Self-driving Car Testing

Uber Technologies Inc. received a green light from Pennsylvania officials this week to resume its self-driving car testing on public roads. Nine months ago, the program was suspended, following an accident which killed a pedestrian in Tempe, Arizona.

An Uber spokeswoman said on Tuesday it had not restarted the self-driving car testing. According to The Information, Pennsylvania’s Department of Transportation (PennDOT) approved Uber’s request –made last month – to begin testing autonomously in Pittsburg, where the company’s Advanced Technologies Group is headquartered.

Last month, Uber was seeking permission from Pennsylvania and said that when it resumes the testing, it will enable automatic braking system at all times, have two employees in the front seat, and more strictly monitor safety drivers.

Earlier this month, Reuters reported that after receiving the approval from the Pennsylvania officials, the company planned to start driving a handful of cars on a mile loop between its two headquarters in Pittsburg, citing spokeswoman Sarah Abboud.

According to Reuters news, Uber’s re-launch of the self-driving cars is a dramatic downsize from its earlier operation. In the past, it had unleased autonomous vehicles at high speeds on public roads crowded with pedestrians, in the night with only one backup driver in the front seat.

This time, Abboud said that the self-driving cars will not be driven after dark and in wet weather, and the speed will not exceed 25 miles per hour. Now, the company has no plans to restart picking up passengers in the autonomous cars, a service it started in 2016.

In March, authorities in Arizona had suspended Uber to test its autonomous cars on the public roads, after one of the cars hit and killed a pedestrian crossing the street at night in the Phoenix suburb of Tempe, where the company’s largest testing hub is headquartered. Following the accident, Uber had voluntarily halted its entire self-driving car testing programme.

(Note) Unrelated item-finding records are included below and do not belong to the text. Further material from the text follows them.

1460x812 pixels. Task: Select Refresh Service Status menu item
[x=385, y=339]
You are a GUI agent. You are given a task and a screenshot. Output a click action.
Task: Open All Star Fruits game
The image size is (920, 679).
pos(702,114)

In July, PennDOT issued a safety guidance for highly automated vehicles, which directs the self-driving companies to submit a ‘notice of testing’. The state said it will gather the data on a semi-annual basis including the approximate miles the autonomous vehicles travelled on the streets of Pennsylvania. Around this time, Uber’s autonomous cars resumed to Pittsburg’s streets, though in manual mode.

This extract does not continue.